*Task to carry out*:
Transcribe every line of the material below without change, apart from dropping the pictures.

*Source information*:
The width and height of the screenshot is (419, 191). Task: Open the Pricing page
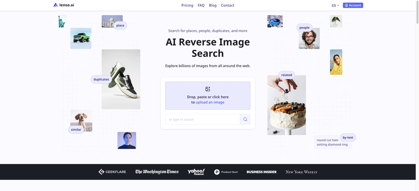click(187, 5)
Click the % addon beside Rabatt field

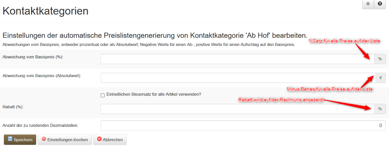[x=380, y=109]
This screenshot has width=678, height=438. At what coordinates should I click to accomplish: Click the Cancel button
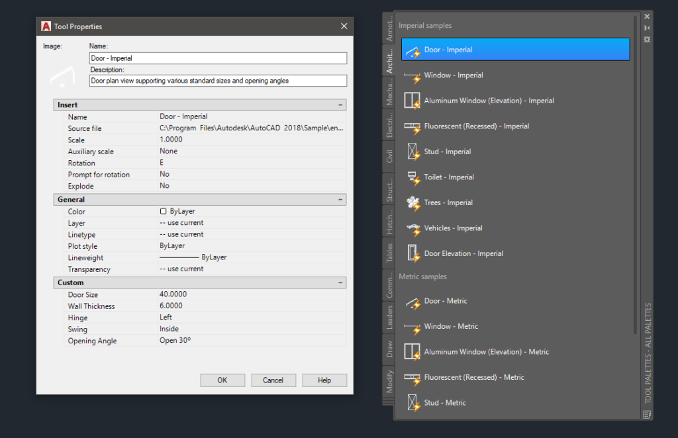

*Answer to the problem*:
The width and height of the screenshot is (419, 191). Task: Open the Pricing page
click(187, 5)
Click the % addon beside Rabatt field

[x=380, y=109]
This screenshot has width=678, height=438. At what coordinates should I click to accomplish: Click the Cancel button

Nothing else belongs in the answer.